» PASSAGE SHOWN
Reputation: 13
I am trying to manually create some dummy pyspark dataframe.
I did the following:
from pyspark.sql.types import StructType,StructField, StringType, IntegerType
data2 = [('{"Time":"2020-08-01T08:14:20.650Z","version":null}')
]
schema = StructType([ \
StructField("raw_json",StringType(),True)
])
df = spark.createDataFrame(data=data2,schema=schema)
df.printSchema()
df.show(truncate=False)
but i got the error:
TypeError: StructType can not accept object '[{"Time:"2020-08-01T08:14:20.650Z","version":null}]' in type <class 'str'>
How am i able to put json string into pyspark dataframe as values?
my ideal result is:
+-----------------------------------------------------------------+
|value |
+-----------------------------------------------------------------------
| {"Time":"2020-08-01T08:14:20.650Z","version":null}|
Upvotes: 1
Views: 1187
Reputation: 2696
Try this:
import json
rdd = sc.parallelize(data2).map(lambda x: [json.loads(x)]).toDF(schema=['raw_json'])
Upvotes: 0
Reputation: 42352
It could also work if you specify data2 as a list of tuples, by adding a trailing comma inside the parentheses to specify that it is a tuple.
from pyspark.sql.types import *
# Note the trailing comma inside the parentheses
data2 = [('{"applicationTimeStamp":"2020-08-01T08:14:20.650Z","version":null}',)]
schema = StructType([
StructField("raw_json",StringType(),True)
])
df = spark.createDataFrame(data=data2,schema=schema)
df.show(truncate=False)
+------------------------------------------------------------------+
|raw_json |
+------------------------------------------------------------------+
|{"applicationTimeStamp":"2020-08-01T08:14:20.650Z","version":null}|
+------------------------------------------------------------------+
Upvotes: 0
Reputation: 3419
The error is because of your braces. data2
should have list of lists - so replace inner parenthesis with square brackets:
data2 = [['{"applicationTimeStamp":"2020-08-01T08:14:20.650Z","version":null}']]
schema = StructType([StructField("raw_json",StringType(),True)])
df = spark.createDataFrame(data=data2,schema=schema)
df.show(truncate=False)
+------------------------------------------------------------------+
|raw_json |
+------------------------------------------------------------------+
|{"applicationTimeStamp":"2020-08-01T08:14:20.650Z","version":null}|
+------------------------------------------------------------------+
Upvotes: 1

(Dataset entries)
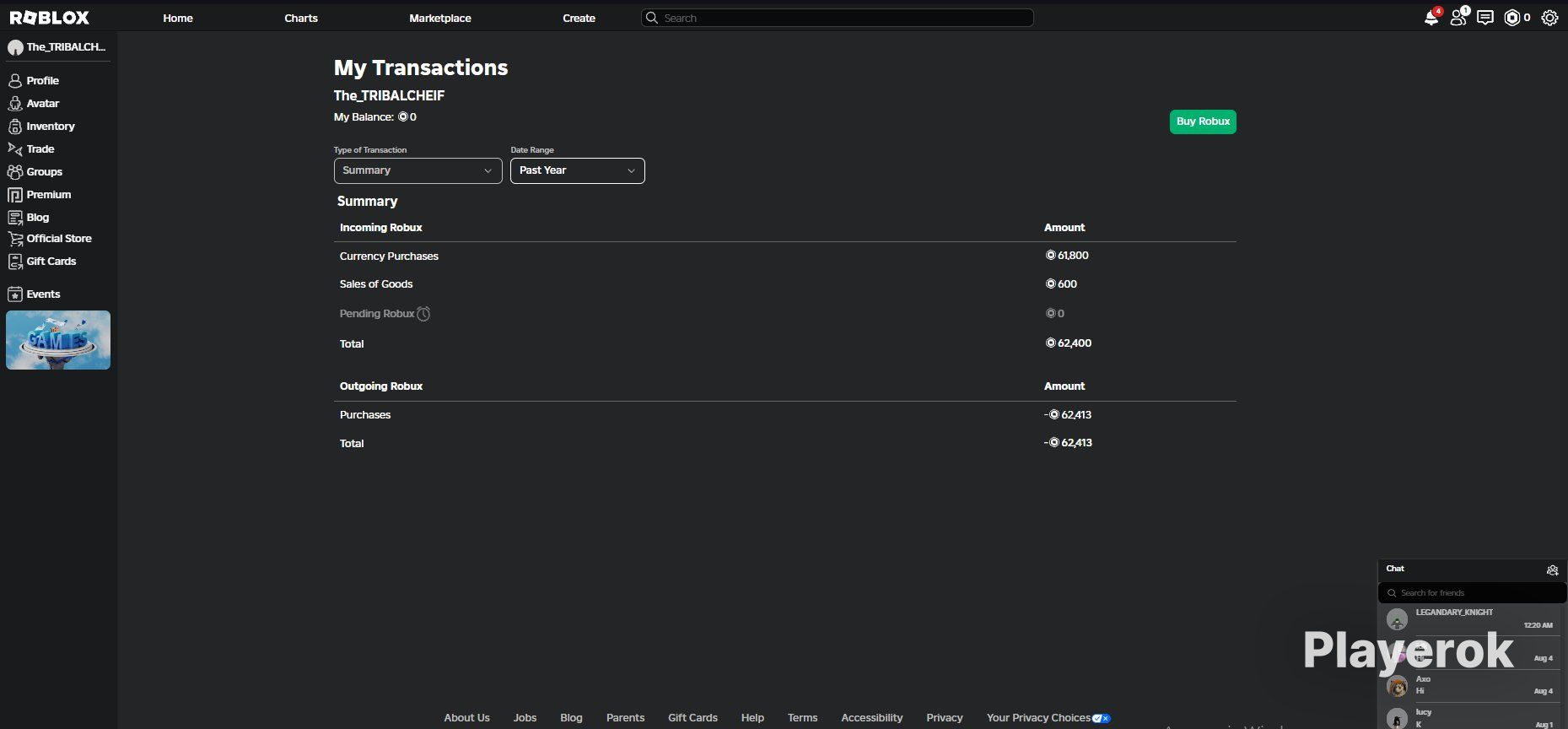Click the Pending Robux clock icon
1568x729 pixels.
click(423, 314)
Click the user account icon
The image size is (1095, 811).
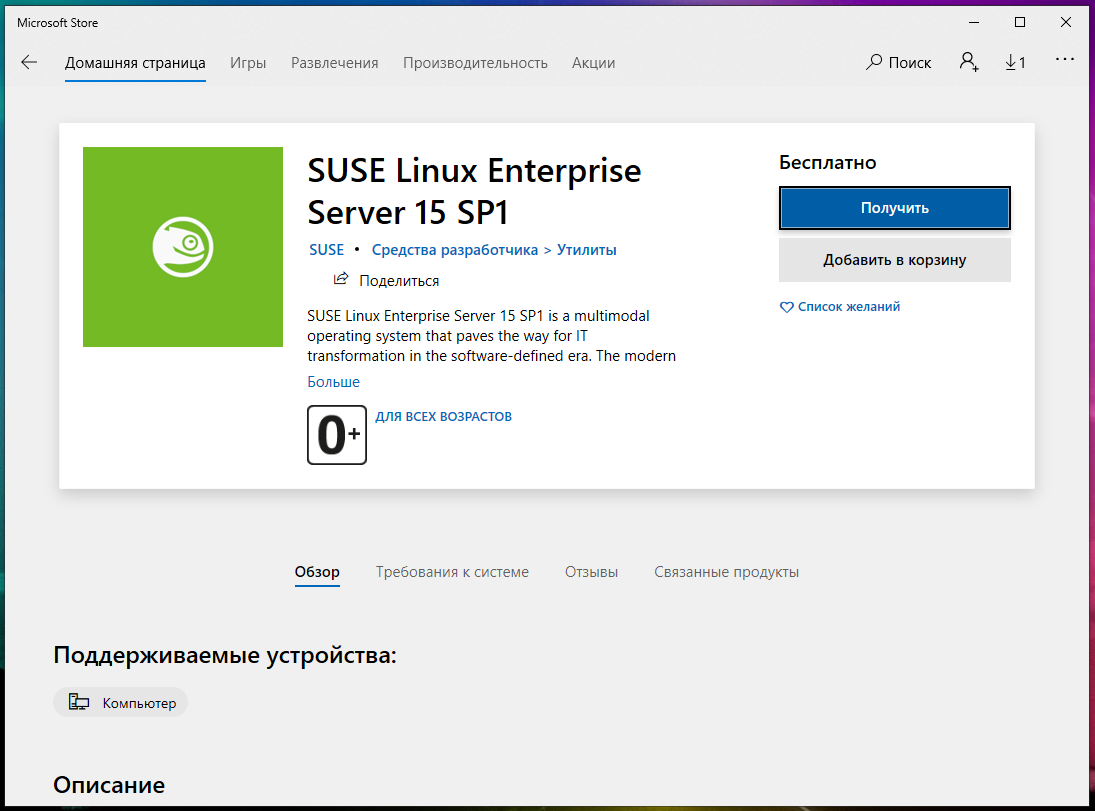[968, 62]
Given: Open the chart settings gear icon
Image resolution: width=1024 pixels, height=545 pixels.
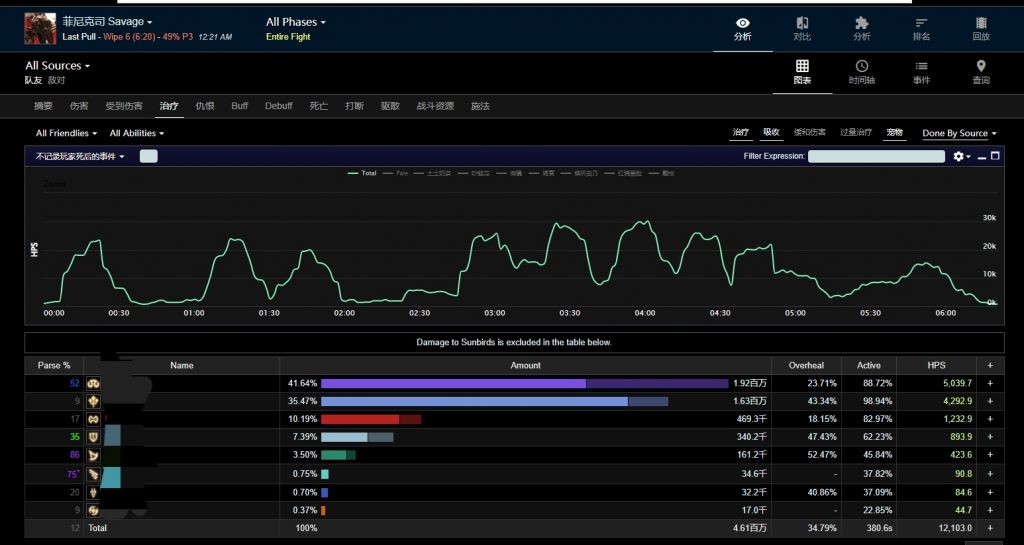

» GOALS
A – In the forum thread, what does one reply say should replace the inner parentheses in data2?
B – Reproduce the stretch of the forum thread from "Reputation: 13" through "df.printSchema()", swapping "dummy" for "sample".
This material is separate from the forum thread and has no connection to it.

» EXERCISE SOLUTIONS
A – Square brackets.

B –
Reputation: 13
I am trying to manually create some sample pyspark dataframe.
I did the following:
from pyspark.sql.types import StructType,StructField, StringType, IntegerType
data2 = [('{"Time":"2020-08-01T08:14:20.650Z","version":null}')
]
schema = StructType([ \
StructField("raw_json",StringType(),True)
])
df = spark.createDataFrame(data=data2,schema=schema)
df.printSchema()